Pay what you can at this grocery store in the Junction

Feed It Forward wants all Torontonians to have access to local and organic produce


Canadians throw away $31 billion worth of consumable food a year, and one of seven people continue to live in poverty. In response, Feed It Forward is starting the world’s first pay-what-you-can grocery store this weekend in Toronto.

The Feed It Forward Pay What You Can Grocery Store, Bakery and Coffee Shop launches June 16 at 3324 Dundas West in the Junction. The store is open from 12 to 7 pm.

The grocery store is one of Feed It Forward’s many initiatives to combat food insecurity and waste as well as to provide subsidized food to Toronto households in need.

“We rescue daily 1,000 pounds of produce. We make nutritiously balanced meals, put them in biodegradable containers and feed as many people possibly for free,” Feed It Forward founder Jagger Gordon said.

A previous initiative, Feed It Forward Soup Bar, was the first pay-what-you-can restaurant that served soup and bread. It was housed in a converted shipping-container stall at Market 707, but its lease renewal was denied. As a result, Gordon chose to pursue this new project.

“I found a brick and mortar that’s a bit more expensive,” he said. “I decided to open it up and make a café, bakery and grocery store out of it where I can feed as many people as I can on a pay-what-you-can system.”

Patrons at the store can also pay it forward by paying for another customer in need.

Produce for the grocery store comes from Greenwood Farms, an organic farm in Whitby that was donated to the organization. Twice a week, Gordon and 500 volunteers go to the farm and harvest over 40,000 pounds of produce.

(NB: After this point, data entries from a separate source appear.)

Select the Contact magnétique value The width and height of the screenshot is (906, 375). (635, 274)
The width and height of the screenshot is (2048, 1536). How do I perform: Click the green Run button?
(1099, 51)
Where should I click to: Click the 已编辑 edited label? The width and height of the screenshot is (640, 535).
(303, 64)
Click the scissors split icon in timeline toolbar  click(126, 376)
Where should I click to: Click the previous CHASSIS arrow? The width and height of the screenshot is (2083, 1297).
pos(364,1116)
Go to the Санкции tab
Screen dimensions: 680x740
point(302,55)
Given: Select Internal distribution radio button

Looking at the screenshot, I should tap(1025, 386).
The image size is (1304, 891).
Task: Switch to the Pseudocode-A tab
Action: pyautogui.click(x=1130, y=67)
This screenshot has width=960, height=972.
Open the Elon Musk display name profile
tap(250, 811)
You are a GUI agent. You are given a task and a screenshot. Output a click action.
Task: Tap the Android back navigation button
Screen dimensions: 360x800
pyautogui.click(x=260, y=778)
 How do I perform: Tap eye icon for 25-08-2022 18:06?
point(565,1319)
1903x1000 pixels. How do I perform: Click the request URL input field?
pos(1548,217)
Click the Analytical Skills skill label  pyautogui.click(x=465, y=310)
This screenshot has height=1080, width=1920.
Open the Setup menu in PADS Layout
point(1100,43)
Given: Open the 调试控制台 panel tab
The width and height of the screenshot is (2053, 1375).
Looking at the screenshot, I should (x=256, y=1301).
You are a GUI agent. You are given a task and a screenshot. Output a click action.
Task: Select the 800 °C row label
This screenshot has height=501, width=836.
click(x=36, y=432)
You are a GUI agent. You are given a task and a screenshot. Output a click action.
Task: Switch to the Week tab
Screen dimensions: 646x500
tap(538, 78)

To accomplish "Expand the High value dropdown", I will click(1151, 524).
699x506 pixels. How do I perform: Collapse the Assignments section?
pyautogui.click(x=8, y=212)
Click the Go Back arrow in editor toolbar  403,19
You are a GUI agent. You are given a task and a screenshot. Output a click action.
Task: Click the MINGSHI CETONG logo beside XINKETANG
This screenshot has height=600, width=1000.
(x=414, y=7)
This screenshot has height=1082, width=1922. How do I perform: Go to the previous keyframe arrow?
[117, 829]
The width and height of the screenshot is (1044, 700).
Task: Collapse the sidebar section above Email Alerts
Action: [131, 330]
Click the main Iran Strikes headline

The grocery store will not only sell organic locally sourced produce, but also usual grocery store staples.

“[Customers] can take fresh baked goods, bread, pastries, fresh brewed coffee or coffee beans, and their daily provisions of rice, beans, sugar, flour needed to provide their own meals,” Gordon said.

In an effort to be waste free and environmentally friendly, the store has a Bring Your Own Container (BYOC) program. Of the inevitable waste garnered from the store, Feed It Forward has partnered with local programs that will recycle or re-use their waste.

Working with this theme, the space has been designed by Jonathan Furlong, whose claim-to-fame is the TV series Restaurant Makeover. The interior will feature shelves and tables made from recycled and reclaimed material.

The grocery store will also feature a community rooftop garden and living wall. Designed and assisted by Frank Ferragine, owner of Frankie Flowers. The objective is to provide an accessible urban growing space for the community. Volunteers will be responsible for planting and growing the organic vegetables.